Noise injury or hearing loss is the most common form of permanent disability in Australia. It can happen after years of being exposed to noise, or be caused by a one-off incident.
Noise-induced hearing loss is preventable. A noisy workplace doesn’t have to be a fact of life, or ‘part of the job’. In many workplaces you can remove or reduce the noise — and therefore the risk of noise injury.
The risk of noise-related injury increases depending on how loud the noise is and how long the worker is exposed to it.
Who is at risk of noise-related injury?
Noise-related injuries are most common in the manufacturing and construction industries. Workers most at risk include:
- workers in trades
- machinery operators
As the person conducting a business or undertaking (PCBU), you must do all you can to reduce the risk of noise-related injury in your workplace, including:
- identifying noise hazards
- undertaking noise assessments
- using suitable control measures
- providing personal protective equipment to workers, and
- testing noise levels and providing audiometric testing for workers who must frequently wear personal hearing protection for their work.

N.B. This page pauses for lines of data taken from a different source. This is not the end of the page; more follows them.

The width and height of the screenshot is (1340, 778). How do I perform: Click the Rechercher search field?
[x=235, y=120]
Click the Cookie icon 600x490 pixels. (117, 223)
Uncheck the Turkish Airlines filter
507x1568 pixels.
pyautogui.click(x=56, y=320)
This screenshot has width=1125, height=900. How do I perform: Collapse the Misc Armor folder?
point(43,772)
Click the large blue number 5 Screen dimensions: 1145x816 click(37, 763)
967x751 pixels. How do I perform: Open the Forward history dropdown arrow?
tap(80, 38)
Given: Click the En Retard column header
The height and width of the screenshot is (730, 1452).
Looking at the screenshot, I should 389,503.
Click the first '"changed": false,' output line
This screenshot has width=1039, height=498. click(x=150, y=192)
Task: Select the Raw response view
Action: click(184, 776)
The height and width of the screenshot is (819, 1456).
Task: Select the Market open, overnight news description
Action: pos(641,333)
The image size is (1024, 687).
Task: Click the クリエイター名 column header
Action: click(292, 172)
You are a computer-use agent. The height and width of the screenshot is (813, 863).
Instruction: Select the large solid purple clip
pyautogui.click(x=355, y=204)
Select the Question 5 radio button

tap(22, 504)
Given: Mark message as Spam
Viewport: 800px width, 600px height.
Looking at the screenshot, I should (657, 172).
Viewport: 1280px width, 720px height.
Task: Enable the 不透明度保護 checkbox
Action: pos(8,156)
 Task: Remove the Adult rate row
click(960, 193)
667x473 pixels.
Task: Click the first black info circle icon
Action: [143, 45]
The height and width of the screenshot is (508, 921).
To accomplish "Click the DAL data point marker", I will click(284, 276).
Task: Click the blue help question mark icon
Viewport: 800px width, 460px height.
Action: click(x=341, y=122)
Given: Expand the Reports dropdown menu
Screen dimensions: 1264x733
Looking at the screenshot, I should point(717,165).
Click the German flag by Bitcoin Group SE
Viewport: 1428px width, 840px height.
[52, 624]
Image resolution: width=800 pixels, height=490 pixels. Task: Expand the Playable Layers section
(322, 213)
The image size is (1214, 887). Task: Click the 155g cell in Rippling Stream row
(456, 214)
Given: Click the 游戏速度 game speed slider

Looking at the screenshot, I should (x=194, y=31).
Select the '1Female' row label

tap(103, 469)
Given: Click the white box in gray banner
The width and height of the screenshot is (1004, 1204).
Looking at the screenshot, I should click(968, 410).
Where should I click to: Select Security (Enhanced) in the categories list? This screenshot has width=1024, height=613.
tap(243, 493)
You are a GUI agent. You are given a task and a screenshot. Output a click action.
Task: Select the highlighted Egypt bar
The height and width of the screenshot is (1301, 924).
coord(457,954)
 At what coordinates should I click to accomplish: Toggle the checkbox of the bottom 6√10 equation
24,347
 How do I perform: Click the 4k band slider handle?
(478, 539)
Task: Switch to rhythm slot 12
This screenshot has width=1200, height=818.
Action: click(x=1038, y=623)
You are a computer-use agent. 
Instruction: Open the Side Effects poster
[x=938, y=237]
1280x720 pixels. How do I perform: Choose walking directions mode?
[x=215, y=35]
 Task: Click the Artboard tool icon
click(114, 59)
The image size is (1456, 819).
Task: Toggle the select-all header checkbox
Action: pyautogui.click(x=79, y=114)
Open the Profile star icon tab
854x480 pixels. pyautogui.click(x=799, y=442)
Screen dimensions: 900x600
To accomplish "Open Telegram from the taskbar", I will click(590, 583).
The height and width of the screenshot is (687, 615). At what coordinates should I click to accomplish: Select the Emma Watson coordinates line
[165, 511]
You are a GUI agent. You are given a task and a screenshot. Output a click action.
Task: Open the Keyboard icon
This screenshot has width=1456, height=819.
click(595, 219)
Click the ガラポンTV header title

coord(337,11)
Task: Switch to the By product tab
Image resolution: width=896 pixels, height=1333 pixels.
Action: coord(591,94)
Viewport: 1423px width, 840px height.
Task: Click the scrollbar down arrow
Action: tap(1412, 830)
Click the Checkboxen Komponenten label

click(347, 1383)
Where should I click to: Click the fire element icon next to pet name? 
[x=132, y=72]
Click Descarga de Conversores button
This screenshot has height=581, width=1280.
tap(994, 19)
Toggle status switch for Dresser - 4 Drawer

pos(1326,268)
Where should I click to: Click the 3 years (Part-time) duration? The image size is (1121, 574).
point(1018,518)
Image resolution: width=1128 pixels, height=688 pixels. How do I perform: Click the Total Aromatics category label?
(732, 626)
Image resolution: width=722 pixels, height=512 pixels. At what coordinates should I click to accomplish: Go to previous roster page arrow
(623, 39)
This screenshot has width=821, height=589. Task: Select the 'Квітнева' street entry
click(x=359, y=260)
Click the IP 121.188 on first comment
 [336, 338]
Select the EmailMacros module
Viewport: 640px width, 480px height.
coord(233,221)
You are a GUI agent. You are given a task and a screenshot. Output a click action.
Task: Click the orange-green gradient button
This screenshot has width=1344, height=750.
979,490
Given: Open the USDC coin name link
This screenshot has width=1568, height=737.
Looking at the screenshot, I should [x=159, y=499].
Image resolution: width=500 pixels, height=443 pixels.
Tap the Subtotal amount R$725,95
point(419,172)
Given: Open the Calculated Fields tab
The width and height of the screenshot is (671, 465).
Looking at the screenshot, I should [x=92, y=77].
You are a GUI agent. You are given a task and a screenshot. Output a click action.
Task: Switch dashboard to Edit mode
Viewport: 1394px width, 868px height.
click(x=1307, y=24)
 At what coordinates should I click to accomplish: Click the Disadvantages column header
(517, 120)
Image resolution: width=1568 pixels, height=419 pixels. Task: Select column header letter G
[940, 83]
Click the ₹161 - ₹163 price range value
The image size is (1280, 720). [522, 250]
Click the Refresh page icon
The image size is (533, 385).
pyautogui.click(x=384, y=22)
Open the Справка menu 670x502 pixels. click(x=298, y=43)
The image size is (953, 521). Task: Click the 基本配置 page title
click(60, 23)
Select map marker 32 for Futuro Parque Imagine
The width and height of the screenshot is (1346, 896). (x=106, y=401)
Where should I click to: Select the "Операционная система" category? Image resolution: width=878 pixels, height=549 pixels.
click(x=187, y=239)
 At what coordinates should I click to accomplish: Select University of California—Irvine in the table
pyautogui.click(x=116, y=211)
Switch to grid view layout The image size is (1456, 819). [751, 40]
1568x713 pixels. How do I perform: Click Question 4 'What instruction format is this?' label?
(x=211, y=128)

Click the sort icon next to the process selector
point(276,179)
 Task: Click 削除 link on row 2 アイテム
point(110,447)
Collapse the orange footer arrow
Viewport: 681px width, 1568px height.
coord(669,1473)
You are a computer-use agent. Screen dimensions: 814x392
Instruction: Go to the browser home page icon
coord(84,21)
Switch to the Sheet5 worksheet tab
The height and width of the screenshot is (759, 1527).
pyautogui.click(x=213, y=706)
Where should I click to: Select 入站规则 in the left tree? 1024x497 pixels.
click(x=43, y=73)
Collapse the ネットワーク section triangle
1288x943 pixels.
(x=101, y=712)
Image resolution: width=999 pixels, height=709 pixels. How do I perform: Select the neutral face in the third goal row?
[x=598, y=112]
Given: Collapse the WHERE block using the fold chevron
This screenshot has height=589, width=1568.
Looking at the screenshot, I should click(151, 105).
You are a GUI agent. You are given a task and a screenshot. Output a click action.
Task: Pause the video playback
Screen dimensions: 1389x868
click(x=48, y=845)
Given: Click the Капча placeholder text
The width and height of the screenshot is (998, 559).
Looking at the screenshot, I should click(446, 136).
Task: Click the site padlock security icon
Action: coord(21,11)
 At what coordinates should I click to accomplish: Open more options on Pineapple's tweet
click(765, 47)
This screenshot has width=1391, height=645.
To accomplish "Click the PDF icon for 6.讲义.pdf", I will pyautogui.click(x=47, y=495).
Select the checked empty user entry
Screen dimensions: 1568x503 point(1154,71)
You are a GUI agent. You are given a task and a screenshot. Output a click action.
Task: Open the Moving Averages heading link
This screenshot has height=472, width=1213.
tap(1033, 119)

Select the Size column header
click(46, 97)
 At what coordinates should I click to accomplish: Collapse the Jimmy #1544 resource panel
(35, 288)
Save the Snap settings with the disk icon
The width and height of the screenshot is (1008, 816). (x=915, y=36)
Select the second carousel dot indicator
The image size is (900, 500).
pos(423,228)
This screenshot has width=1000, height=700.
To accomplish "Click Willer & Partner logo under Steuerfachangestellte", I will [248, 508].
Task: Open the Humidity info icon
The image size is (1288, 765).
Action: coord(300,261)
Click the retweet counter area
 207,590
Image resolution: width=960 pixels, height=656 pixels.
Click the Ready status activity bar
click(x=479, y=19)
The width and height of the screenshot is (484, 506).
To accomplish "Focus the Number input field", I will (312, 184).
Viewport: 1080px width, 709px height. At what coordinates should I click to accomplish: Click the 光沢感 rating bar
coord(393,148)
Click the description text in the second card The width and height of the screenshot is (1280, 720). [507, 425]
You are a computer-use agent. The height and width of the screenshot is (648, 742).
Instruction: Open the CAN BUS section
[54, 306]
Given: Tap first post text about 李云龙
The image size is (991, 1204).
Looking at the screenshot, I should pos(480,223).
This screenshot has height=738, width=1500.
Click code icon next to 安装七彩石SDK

The code of practice Managing noise and preventing hearing loss at work guides you on how to do this. It also has a tool called a ‘noise ready reckoner’ to calculate workers’ exposure to noise.
Managing noise risks
The best way to control risk is to eliminate the noise completely. If you can’t do that, you should (in this order):
- change equipment to reduce noise
- put barriers between noise sources and workers
- limit the time a worker spends near a noise source
- add distance between noisy equipment and workers by using longer leads, hoses and extension cords which are appropriate to the task.
- use personal protective equipment, like earmuffs or earplugs.
Ways to keep noise levels low
- Buy the quietest machinery or equipment for the job. Check the noise level with the manufacturer or supplier before you buy.
- Change the way you do the job. For example, glue don’t hammer, weld don’t rivet, lower don’t drop.
- Reduce noise levels at the source. For example, fit silencers to exhausts, turn down the volume, change fan speeds.
- Isolate the source of the noise. For example, use barriers, remote controls or sound-proof covers to create distance between you and the noise source
- Reduce exposure levels. For example, restrict access to noisy areas, provide quiet areas for rest breaks, or limit time spent in noisy areas by rotating tasks.
- Make sure equipment and tools are properly maintained, as this can result in lower noise levels.